Constellation Brands(Stz) Financials: Return On Equity Compared To Industry Average, Plus Other Key Ratios

Profitability Trend (Last 5 Years)

Profitability - return on equity

This chart shows the historical trend of return on equity for STZ compared to its industry average over the recent years.

Ratio Definition and Interpretation

Name: Return on Equity (ROE)

Definition: ROE shows how much profit the company earns for its shareholders based on their invested equity. It’s one of the most watched profitability ratios. A consistently high ROE signals strong management and efficient use of shareholder capital. But artificially high ROE may sometimes be boosted by excessive debt.

Interpretation:
• In '2022', STZ's return on equity was -0.3%, measuring profitability for shareholders. Industry average for Beverages (Production/Distribution) in '2022' stood at -18.5%.
• In '2023', STZ's return on equity was -0.7%, measuring profitability for shareholders. The decline from '2022' may indicate some operational or financial challenges. Industry average for Beverages (Production/Distribution) in '2023' stood at -14.5%. Industry average increased by 4.0% compared to previous year.
• In '2024', STZ's return on equity was 19.0%, measuring profitability for shareholders. The increase since '2023' reflects strengthening financial performance.
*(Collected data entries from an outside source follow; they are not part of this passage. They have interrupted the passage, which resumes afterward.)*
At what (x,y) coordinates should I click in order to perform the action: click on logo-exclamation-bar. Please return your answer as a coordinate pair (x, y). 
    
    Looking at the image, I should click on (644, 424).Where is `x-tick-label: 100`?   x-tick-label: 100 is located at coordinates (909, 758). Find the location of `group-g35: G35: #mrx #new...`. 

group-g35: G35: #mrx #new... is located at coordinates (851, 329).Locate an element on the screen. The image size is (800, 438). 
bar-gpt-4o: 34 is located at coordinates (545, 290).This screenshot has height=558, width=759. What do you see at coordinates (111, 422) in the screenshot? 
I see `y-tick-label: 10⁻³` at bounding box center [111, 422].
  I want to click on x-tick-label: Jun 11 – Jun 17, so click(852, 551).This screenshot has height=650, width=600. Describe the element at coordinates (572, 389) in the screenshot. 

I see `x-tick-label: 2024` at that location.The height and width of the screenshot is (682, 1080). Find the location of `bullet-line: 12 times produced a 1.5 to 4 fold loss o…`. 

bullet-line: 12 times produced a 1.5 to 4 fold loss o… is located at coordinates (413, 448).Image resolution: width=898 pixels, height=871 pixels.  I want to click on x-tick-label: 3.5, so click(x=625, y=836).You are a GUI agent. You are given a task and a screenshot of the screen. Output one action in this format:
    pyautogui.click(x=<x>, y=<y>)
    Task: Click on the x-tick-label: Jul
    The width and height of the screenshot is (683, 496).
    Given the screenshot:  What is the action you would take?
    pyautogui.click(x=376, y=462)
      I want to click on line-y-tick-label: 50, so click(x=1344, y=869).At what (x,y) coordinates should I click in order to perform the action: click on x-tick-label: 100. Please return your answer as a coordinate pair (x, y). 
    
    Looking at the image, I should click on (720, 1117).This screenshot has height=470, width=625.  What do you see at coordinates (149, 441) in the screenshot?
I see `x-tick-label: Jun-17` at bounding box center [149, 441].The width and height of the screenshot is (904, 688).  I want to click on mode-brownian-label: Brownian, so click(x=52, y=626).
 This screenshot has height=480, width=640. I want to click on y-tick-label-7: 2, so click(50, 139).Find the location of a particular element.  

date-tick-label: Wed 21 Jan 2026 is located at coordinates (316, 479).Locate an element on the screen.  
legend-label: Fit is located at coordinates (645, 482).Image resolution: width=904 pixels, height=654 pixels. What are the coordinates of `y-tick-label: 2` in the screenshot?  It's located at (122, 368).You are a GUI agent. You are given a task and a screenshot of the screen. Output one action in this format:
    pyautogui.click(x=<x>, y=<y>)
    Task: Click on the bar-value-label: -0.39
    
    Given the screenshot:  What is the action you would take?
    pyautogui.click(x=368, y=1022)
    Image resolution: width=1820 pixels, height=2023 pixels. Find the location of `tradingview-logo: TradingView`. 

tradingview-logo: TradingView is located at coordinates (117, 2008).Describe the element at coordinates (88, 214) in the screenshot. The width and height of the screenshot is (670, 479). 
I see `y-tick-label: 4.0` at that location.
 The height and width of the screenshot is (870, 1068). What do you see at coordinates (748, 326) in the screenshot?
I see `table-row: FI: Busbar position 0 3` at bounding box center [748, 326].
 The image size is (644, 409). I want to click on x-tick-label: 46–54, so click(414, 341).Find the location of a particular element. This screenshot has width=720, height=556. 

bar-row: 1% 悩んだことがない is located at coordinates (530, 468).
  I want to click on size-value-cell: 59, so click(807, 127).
Industry average for Beverages (Production/Distribution) in '2024' stood at -31.6%. Industry average declined by 17.0% from previous year.
• In '2025', STZ's return on equity was -1.0%, measuring profitability for shareholders. The decline from '2024' may indicate some operational or financial challenges. Industry average for Beverages (Production/Distribution) in '2025' stood at -1.0%. Industry average increased by 30.6% compared to previous year.
Overall, STZ's return on equity has been volatile but generally stable over the past 4 years.

Formula: ROE = Net Income / Shareholders' Equity

Good Range: 10%-20% desirable for many industries.